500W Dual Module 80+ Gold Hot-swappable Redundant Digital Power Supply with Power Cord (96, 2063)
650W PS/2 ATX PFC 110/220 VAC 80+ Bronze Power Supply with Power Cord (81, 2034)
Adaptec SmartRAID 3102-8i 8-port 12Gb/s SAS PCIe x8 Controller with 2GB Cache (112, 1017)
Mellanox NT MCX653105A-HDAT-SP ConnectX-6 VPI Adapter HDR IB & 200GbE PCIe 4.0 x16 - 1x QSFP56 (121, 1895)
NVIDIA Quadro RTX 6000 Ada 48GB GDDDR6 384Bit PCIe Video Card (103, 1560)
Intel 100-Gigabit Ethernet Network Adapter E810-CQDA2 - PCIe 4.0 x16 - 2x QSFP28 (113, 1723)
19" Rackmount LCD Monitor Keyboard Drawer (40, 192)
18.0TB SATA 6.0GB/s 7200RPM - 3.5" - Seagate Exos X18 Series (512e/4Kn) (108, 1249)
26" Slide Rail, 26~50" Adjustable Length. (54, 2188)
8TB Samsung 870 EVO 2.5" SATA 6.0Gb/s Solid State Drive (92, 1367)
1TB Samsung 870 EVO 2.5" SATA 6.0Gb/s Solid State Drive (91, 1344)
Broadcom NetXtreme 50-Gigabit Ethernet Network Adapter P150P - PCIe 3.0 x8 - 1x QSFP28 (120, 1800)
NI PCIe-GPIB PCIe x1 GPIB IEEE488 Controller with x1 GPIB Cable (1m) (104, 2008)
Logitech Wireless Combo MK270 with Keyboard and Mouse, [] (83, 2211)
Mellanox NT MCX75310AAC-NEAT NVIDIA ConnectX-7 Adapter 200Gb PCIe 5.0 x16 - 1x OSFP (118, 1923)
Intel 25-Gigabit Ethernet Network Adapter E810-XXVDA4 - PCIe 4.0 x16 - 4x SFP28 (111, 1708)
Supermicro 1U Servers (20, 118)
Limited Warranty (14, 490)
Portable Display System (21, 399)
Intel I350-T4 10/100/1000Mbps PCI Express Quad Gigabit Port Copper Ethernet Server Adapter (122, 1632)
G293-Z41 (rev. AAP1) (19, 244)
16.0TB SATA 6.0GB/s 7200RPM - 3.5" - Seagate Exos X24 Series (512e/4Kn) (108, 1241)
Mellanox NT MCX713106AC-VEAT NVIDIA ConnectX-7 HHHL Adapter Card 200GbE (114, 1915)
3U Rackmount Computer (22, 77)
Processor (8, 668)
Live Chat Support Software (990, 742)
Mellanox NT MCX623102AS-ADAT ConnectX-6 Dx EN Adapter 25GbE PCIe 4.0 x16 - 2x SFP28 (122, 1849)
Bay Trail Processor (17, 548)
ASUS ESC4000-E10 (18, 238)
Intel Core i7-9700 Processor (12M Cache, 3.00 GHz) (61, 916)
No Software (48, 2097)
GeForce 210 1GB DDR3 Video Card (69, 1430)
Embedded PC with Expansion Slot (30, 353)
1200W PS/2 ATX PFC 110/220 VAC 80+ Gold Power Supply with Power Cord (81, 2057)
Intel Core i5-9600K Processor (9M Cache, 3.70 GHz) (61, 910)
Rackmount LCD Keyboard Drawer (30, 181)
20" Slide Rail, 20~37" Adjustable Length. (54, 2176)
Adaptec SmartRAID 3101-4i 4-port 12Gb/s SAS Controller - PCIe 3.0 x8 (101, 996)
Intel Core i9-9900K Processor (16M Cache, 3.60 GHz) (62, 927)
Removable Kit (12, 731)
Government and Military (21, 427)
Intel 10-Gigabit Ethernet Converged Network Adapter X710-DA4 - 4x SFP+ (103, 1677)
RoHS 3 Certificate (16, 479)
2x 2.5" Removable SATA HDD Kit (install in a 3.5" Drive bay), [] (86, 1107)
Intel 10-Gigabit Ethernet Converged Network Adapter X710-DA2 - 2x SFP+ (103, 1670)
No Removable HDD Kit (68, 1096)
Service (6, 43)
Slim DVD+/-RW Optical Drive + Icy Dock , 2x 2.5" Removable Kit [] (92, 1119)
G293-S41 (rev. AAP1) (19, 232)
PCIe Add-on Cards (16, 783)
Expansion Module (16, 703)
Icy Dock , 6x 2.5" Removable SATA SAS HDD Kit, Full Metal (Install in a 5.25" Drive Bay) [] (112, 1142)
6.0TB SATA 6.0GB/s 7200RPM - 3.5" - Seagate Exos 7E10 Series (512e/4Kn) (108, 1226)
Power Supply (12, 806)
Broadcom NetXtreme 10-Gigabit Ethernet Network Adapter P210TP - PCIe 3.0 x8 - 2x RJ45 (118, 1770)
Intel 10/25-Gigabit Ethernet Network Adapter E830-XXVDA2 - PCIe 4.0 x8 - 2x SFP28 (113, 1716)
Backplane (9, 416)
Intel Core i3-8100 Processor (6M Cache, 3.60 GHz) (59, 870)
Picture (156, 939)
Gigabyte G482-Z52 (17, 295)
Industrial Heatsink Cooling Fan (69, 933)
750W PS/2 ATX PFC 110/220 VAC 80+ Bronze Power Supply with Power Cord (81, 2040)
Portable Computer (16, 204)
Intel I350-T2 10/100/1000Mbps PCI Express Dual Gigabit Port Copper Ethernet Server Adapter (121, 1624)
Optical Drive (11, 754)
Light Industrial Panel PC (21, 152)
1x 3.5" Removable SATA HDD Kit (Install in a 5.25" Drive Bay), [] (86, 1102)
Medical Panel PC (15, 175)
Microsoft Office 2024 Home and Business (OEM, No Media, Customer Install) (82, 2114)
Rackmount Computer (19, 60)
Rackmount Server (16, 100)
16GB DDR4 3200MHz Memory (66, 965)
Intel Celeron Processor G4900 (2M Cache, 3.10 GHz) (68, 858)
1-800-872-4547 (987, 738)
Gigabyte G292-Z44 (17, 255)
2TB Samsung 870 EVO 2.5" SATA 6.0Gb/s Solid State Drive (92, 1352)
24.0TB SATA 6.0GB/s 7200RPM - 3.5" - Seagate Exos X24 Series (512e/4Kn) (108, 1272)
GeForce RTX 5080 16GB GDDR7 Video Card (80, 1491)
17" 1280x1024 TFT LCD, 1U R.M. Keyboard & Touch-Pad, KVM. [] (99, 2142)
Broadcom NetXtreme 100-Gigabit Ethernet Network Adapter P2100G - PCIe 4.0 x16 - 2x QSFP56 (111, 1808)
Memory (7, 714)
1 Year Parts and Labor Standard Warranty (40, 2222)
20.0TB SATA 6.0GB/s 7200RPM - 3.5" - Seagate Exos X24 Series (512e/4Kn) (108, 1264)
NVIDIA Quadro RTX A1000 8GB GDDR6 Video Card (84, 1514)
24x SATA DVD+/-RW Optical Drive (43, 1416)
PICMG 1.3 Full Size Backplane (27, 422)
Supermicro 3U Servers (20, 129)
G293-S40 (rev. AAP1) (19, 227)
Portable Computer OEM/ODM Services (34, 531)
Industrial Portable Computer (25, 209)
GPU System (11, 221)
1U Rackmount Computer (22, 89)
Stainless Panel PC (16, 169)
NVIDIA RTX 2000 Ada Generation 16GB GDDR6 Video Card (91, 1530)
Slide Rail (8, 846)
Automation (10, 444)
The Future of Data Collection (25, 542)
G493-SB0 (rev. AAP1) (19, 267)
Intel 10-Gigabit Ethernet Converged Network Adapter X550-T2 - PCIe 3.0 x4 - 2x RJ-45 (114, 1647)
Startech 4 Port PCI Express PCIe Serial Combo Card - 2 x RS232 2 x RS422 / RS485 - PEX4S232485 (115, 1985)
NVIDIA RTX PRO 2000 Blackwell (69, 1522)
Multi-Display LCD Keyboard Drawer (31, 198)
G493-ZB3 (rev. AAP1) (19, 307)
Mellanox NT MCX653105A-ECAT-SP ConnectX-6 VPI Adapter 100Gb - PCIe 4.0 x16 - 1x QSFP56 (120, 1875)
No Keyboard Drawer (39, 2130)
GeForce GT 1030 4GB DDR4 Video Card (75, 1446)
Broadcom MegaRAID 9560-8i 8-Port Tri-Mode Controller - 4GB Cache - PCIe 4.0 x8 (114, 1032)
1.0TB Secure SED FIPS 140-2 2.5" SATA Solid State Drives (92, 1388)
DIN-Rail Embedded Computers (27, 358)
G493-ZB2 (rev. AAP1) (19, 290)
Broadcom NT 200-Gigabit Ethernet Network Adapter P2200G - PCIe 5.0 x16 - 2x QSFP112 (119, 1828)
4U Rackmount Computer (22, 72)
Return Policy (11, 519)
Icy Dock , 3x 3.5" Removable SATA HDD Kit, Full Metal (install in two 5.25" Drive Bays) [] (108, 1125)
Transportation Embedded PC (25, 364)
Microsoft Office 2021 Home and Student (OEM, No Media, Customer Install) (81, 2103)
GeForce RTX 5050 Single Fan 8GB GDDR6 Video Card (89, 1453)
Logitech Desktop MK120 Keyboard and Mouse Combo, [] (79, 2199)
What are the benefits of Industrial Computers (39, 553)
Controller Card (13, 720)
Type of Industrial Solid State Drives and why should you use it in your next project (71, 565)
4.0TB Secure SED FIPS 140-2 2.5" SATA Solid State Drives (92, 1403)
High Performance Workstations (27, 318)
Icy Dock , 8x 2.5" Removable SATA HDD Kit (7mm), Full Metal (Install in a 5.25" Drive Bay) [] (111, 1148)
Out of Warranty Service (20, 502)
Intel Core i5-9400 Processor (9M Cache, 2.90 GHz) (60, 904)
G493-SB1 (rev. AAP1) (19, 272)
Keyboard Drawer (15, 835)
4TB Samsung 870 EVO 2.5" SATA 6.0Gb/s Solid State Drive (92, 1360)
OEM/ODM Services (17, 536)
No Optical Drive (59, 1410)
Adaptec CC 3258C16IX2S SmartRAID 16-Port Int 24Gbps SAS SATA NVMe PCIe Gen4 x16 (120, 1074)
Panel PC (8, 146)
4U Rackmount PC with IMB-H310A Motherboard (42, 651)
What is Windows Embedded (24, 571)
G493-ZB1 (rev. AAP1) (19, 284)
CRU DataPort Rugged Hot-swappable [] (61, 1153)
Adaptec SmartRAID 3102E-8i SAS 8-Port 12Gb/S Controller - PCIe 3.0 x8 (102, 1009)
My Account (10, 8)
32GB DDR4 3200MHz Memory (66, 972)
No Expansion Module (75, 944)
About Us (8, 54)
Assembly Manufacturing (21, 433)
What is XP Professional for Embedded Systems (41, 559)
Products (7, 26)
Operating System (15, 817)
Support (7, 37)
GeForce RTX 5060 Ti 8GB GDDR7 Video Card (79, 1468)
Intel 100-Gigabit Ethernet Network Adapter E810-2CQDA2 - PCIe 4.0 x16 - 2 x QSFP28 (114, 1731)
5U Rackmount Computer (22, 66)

────────────────────────────────────────

GOAL OF THE EXERCISE —
Exactly as they stand in the records above, print the lines from the one containing "GeForce RTX 5060" through the final line, inclusive.

FINISHED EXERCISE —
GeForce RTX 5060 Ti 8GB GDDR7 Video Card (79, 1468)
Intel 100-Gigabit Ethernet Network Adapter E810-2CQDA2 - PCIe 4.0 x16 - 2 x QSFP28 (114, 1731)
5U Rackmount Computer (22, 66)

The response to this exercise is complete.